この鼓動はPTAにも拡がり、本校では「PTAクラブ活動」と言うのが発足し、今まで「料理実習」「書道授業」「生け花教室」などがあり、先週には「神道授業」があった。希望する保護者を教室に招き入れて「本物の教師や一流の外部指導者が保護者に授業を行う」のである。ところが本校は神社神道の学校であるが意外と保護者の中には神社への正式な参拝の仕方を覚えられていない。自分の実の息子や娘さんはちゃんと作法通りに「手水の使い方」「柏手の仕方」「お辞儀の作法」「玉串奉奠」などが簡単に出来るのに保護者はご存知ない方が意外と多い。そこでPTA会長からの依頼でまず、神道科の主任教諭のK先生から講義を受け、実技として学院神社にお参りして身に付けるのである。このK先生はご実家が神社で、まごうことない宮司さんである。素晴らしいことで先週に行われた授業では保護者の皆様はいたくご満足のご様子であった。これがPTAのクラブ活動である。私立学校の校舎は単に生徒だけう使うものだけでなくて「浪速ファミリー」や地域の人々に役に立ってこそ私立学校の存在意義はあるというのが私の強い思いである。今後ともPTA活動を奨励して支援して行きたいと思う。




2024年7月1日月曜日

7月1日 今日は 「朔日詣こと一斉参拝」

 早朝出勤の私であるが、今朝は珍しく大雨の中の出勤で車のフロントドアに叩きつける強い雨の為、運転手さんはワイパー設定を最も早いものにしていた。暫くは続いていたがこの雨も8時半過ぎには突如として止み、空は所々晴れ間が見えていた。当初生徒は屋根の有る「回廊」部分で参拝するように考えていたが、止んだ雨への感謝?の気持から何時も通りに神社前にクラス代表が居並んだ「7月1日の朔日詣」、本校で言うところの「一斉参拝」となった。雨で洗われ清浄となった神社前広場に「報鼓」が鳴り響いた。特別に今日の3尺大太鼓の音は心地良く胸に響いた。

場所は変わり、中央館ホールに移動し、「学院長講話」と場面は変った。今日から高校、明日から中学は「期末試験」なのでなるべく生徒の心中を騒がせないように心して話したが果たして?故にまず冒頭は2学期からの「学校教育課程5日制」について話を始めた。これで3回目になるか。特に今日は「土曜日の有効活動」を英語を交えて夢のあるような展開で進めていった。「Saturday Something Special」「Saturday  Something  More]Saturday  Something  Extra」などを検討中だと話した。又生徒の「自学自習教室」は「Self  Study」「Initiative Learning」、特別講座を「Special Lecture」「My Own Selection」「My course」などである。そして9月のハイライトは中旬の「浪速祭」に展開して話しを続けた。 

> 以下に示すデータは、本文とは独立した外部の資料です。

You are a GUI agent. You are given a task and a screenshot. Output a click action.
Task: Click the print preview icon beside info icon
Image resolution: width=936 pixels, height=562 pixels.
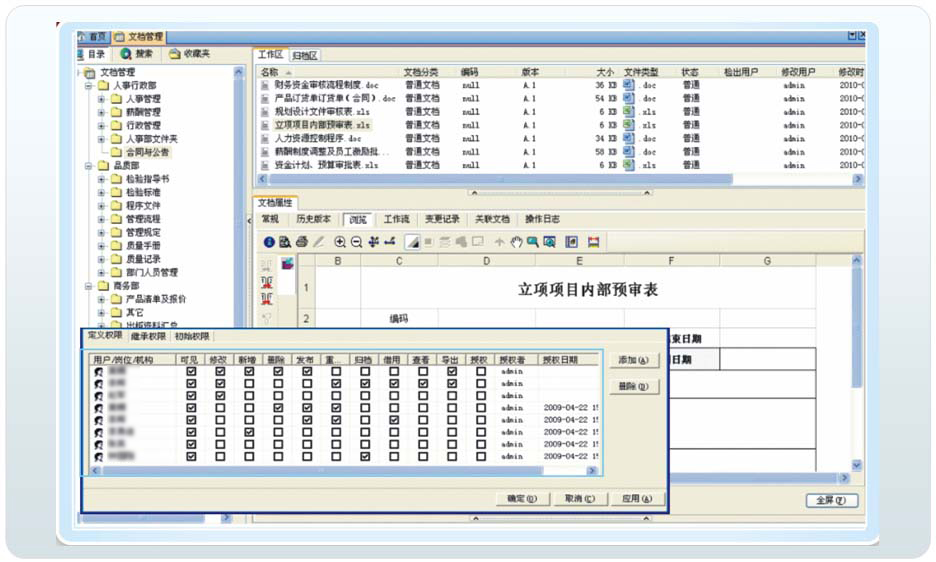click(x=285, y=242)
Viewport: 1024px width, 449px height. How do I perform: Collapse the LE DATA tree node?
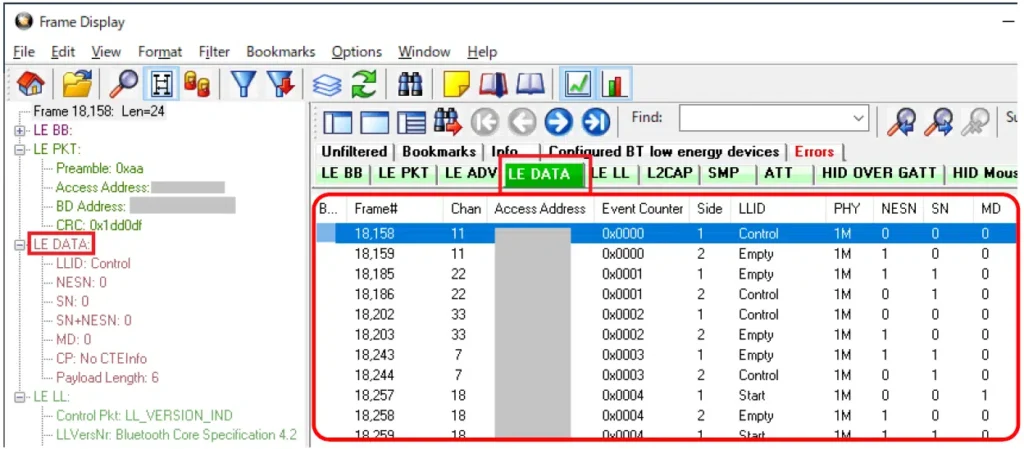(20, 245)
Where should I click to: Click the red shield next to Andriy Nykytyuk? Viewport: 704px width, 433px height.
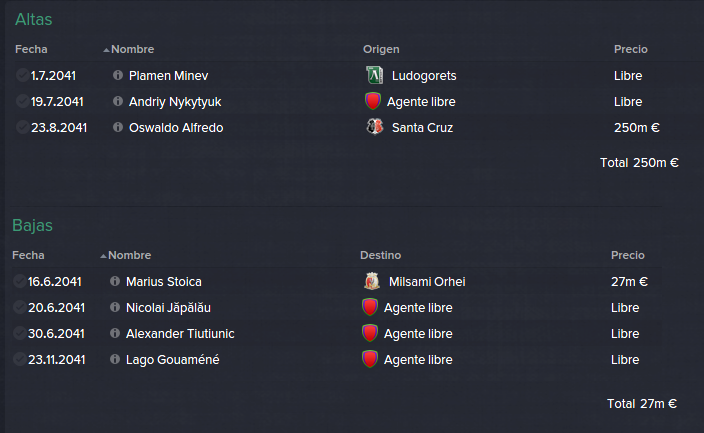pos(373,101)
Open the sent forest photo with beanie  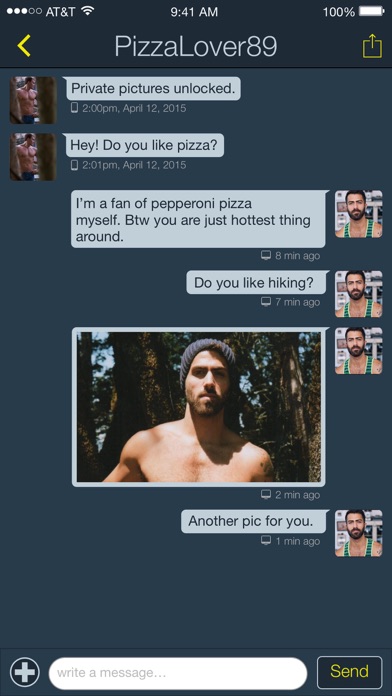click(198, 407)
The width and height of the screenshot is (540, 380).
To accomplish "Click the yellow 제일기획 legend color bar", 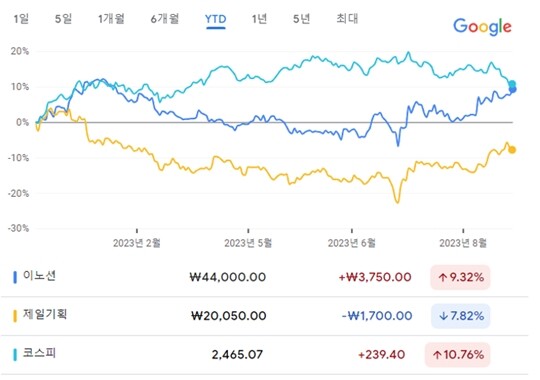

理事長・学院長の講話は何時も生徒にとって「耳障りの良いことばっかり」と思われるこのアラウンドの読者が居たらそれは大きな間違いでこの後に「生徒生活指導」の話が畳みかけるように続く。1学期中に発生した生指事案を出来るだけ具体的に、しかし個人が特定できないように話すのは当然である。実はこちらの方がより重要で結局生徒を守ることに繋がる。話し方には「トーク術」みたいなものも重要で判決を言い渡す執行官みたいな語感や表現ではいけない。生徒が良く聞き、それを他山の石、自分の事として受け入れる事が教育である。以上の展開で7月の一斉参拝は終わった。生徒が神社前で奉唱した「誠の道に違うことなく・・・」の意味を理解してくれたと思う。でもこれで終わりとはならない。教育とはそのような簡単な物ではない。しつこく、しつこく、何回も、何回も同じような事を言い方を変えたりして言い続けるのが教育に携わる者の責任である。 

一斉参拝が終わった後、一人の女生徒を担任と共に招き入れた。国際コースの生徒で2年次に「1年間カナダの高校に留学」してこの度無事に帰国し同コースの3年生に戻った生徒である。私は暫く英語で会話を続けたが流暢な英語で発音が素晴らしかった。本人曰く、会話には全く支障は無く留学して良い経験になったと。希望する大学は関東圏を志望しており今の処、早稲田大学と秋田にある国際教養大学、ICUなどを視野に入れていると言っていた。何れも偏差値の高い有名な難関大学である。親元を離れて遠くカナダに1年も留学した根性ある女生徒だからなのか、大学も遠い関東圏と決めているのだ。本人も素晴らしいがそれを許し激励している保護者も偉い。私は帰国記念に開校100周年事業で作成した「ご朱印帳」をプレゼントし大いに激励した。本当に良い生徒であった。将来が楽しみである。